Word and element pointing entries

Begin

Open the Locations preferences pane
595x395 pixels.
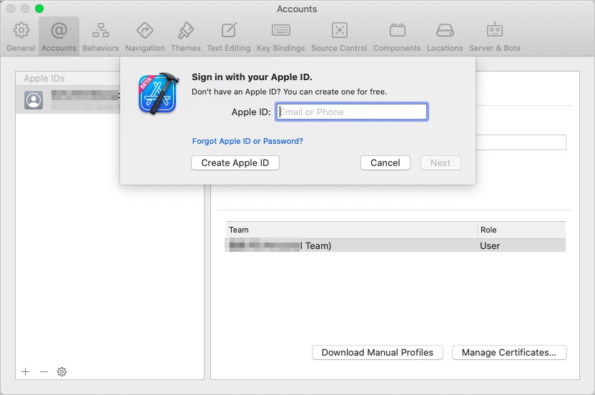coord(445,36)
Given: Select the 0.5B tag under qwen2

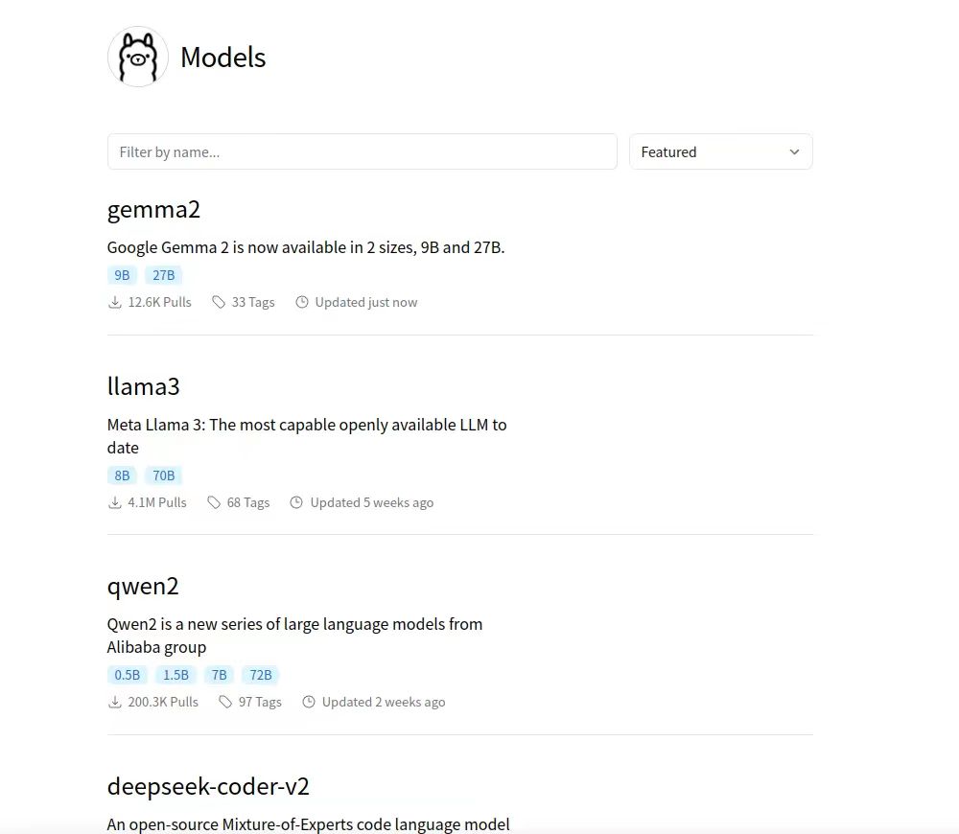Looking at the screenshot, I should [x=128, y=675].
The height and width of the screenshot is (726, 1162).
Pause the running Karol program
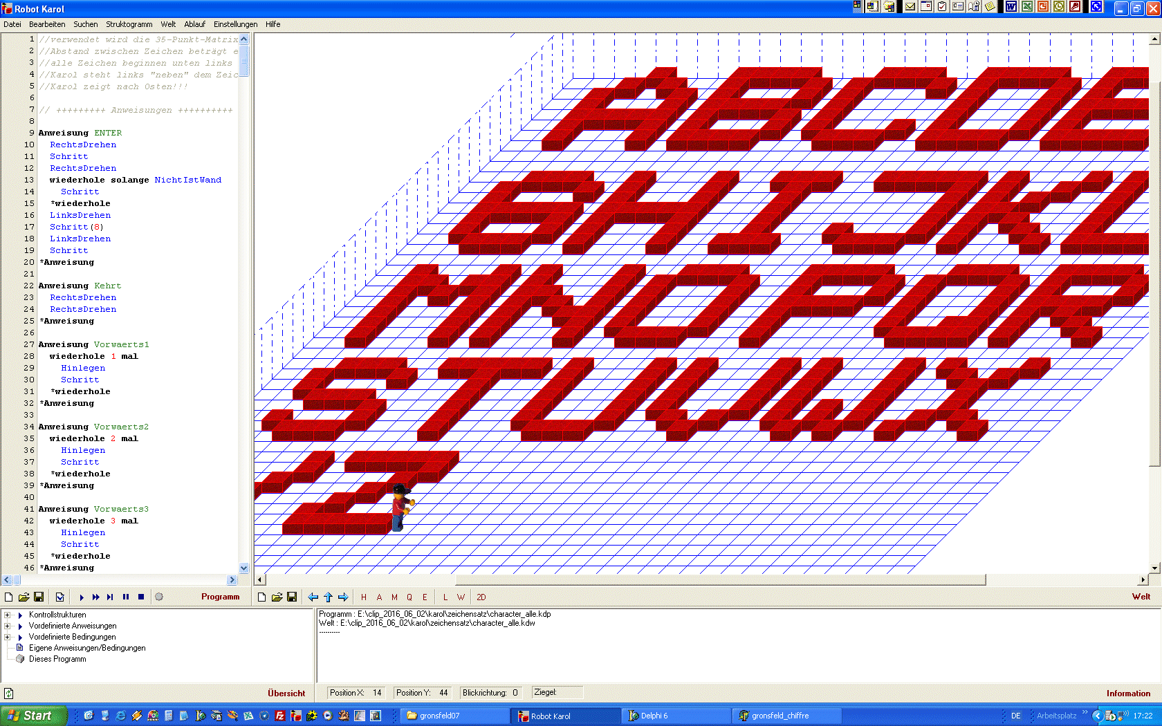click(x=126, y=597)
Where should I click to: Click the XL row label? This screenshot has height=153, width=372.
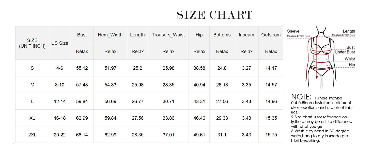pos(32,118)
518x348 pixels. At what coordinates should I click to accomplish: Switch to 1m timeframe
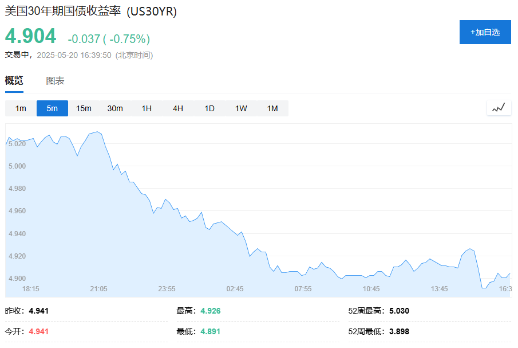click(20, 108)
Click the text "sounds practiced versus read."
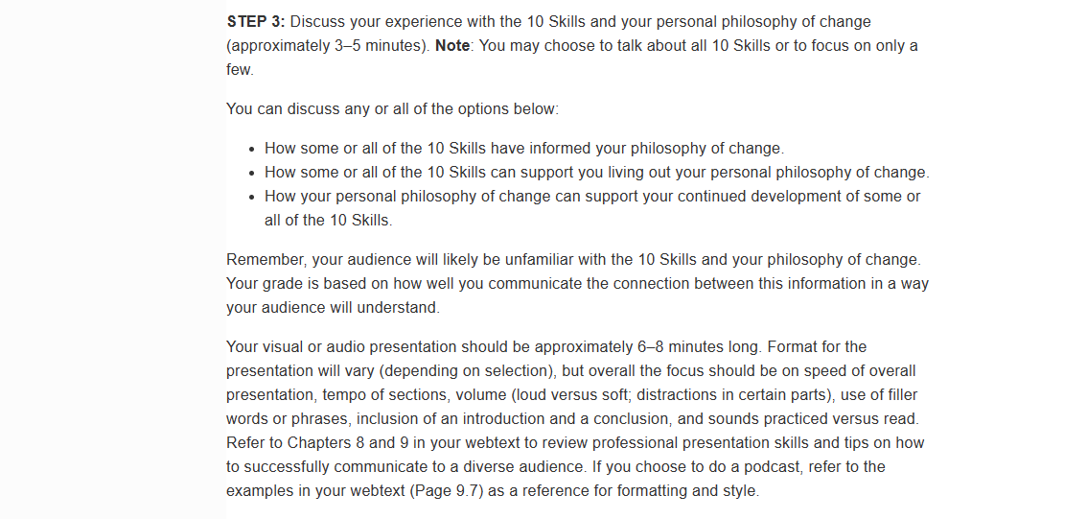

End

What you are asked to do
Rewrite all of the entries above with "pixels" replaced by "px" wherever it appears, changing nothing else, and omit the pictures from your version.

Solution to this problem
Open the Locations preferences pane
595x395 px.
coord(445,36)
Given: Select the 0.5B tag under qwen2

Looking at the screenshot, I should [x=128, y=675].
The height and width of the screenshot is (726, 1162).
Pause the running Karol program
click(x=126, y=597)
Where should I click to: Click the XL row label? This screenshot has height=153, width=372.
pos(32,118)
518x348 px. At what coordinates should I click to accomplish: Switch to 1m timeframe
click(20, 108)
Click the text "sounds practiced versus read."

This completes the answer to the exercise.